In the triangle ead, the shanke ad, 12. is the meane proportionall betweene bd, 18. (the summe of the base ae, 13. and the shanke ed, 5.) and 8. the difference of the said base and shanke: For if thou shalt draw the right lines ba, and ac, the angle bac, shall be by the [6. e], a rectangle; (because it is equall to the angles at b, and c, seeing that the triangles bea, and eac, are equicrurall.) And by the [9 e], bd, da, and dc, are continually proportionall.
If a quadrate of a number, given for the first shanke, be divided of another, the halfe of the difference of the divisour, and quotient shall be the other shanke, and the halfe of the summe shall be the base. Or thus, The side of divided number doubled, and the difference of the divisour and quotient, shall be the two shankes, and the summe of them shall be the base.

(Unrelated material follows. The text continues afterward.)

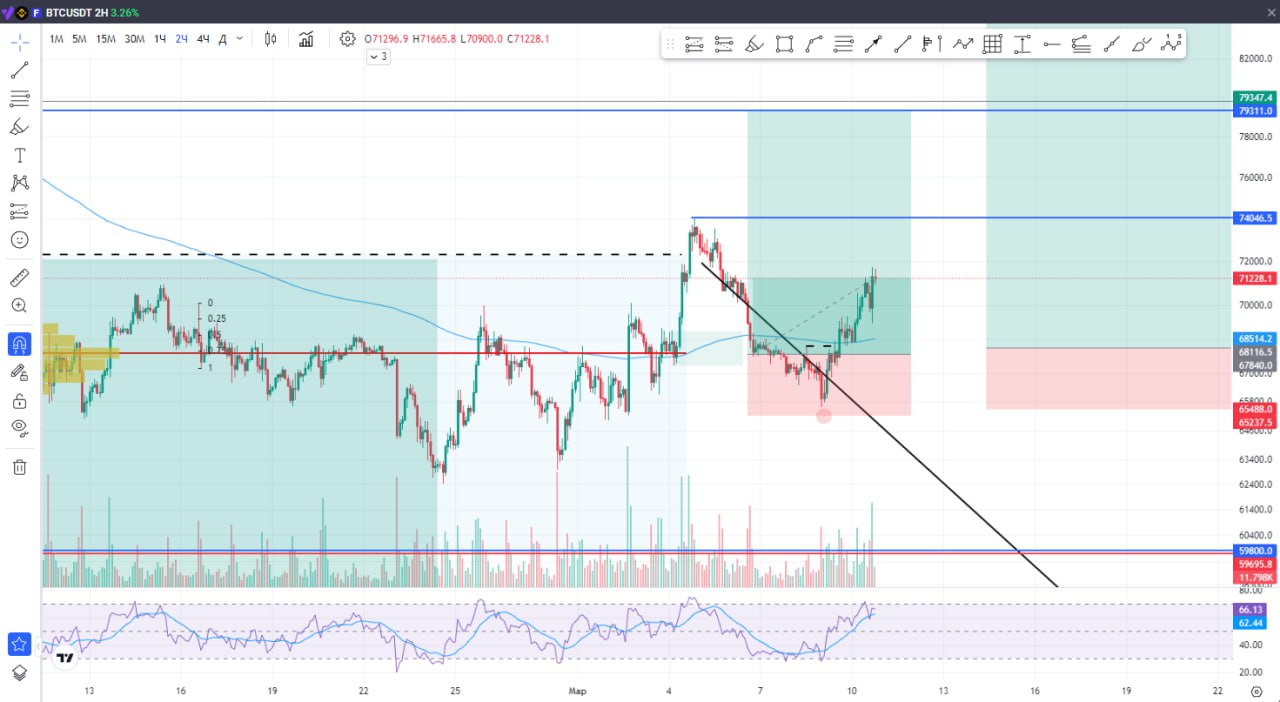Open the candlestick chart type selector
The height and width of the screenshot is (702, 1280).
(x=270, y=39)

Let the number given for the first shanke be 4. And let 8. divide 16. the quadrate of 4. by 2. The halfe of 8 - 2, that is 3. shall be the other shanke: And the halfe of 8 + 2, that is 5. shall be the base.
Therefore
If any one number shall divide the quadrate of another, the side of the divided, and the halfe of the difference of the divisour and the quotient, shall be the two shankes of a rectangled triangle, and the halfe of the summe of them shall be the base thereof.

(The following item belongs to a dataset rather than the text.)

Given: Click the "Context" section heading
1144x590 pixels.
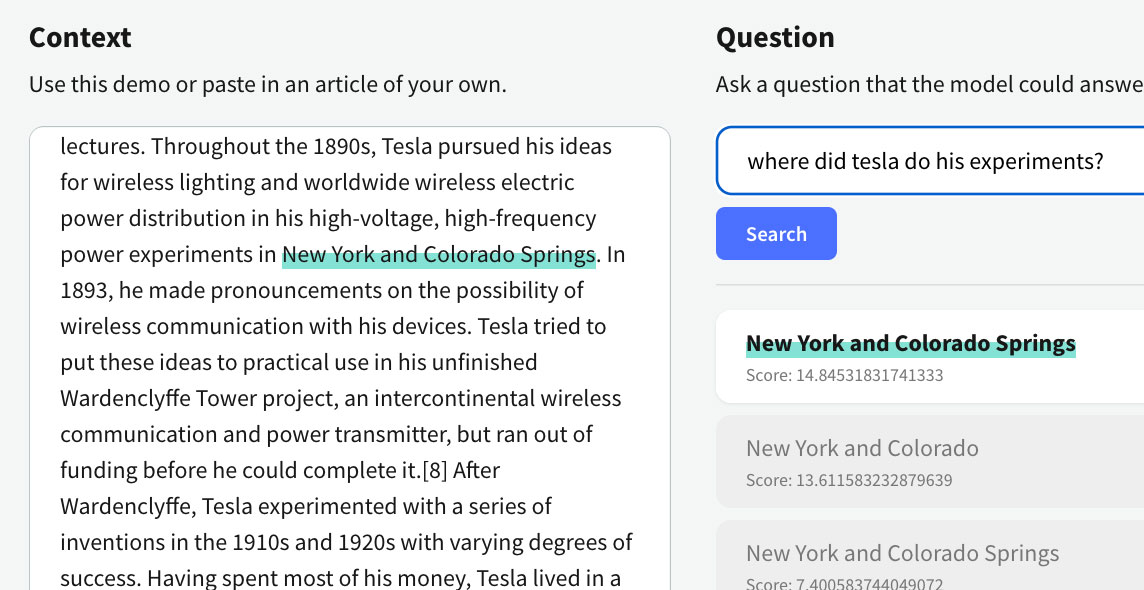Looking at the screenshot, I should pyautogui.click(x=80, y=38).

Let the two numbers given be 4. and 6. The square of
6. let it be 36. and the quotient of 36. by 4. be 9: And the side is 6. for the one shanke. Now 9 - 4. that is, 5. is the difference of the divisour and quotient, whose halfe 2.½, is the other shanke. And 9 + 4. that is 13. is the summe the said devisour and quotient, whose halfe 6.½, is the base.
Againe let 4. and 8. be given. The quadrate of 8. is 64. And the quotient of 64 is 16. and the side of 64. is 8. for the one shanke. The halfe 16 - 4. that is 6. is the other shanke. And the halfe of 16 + 4. that is 10, is the base.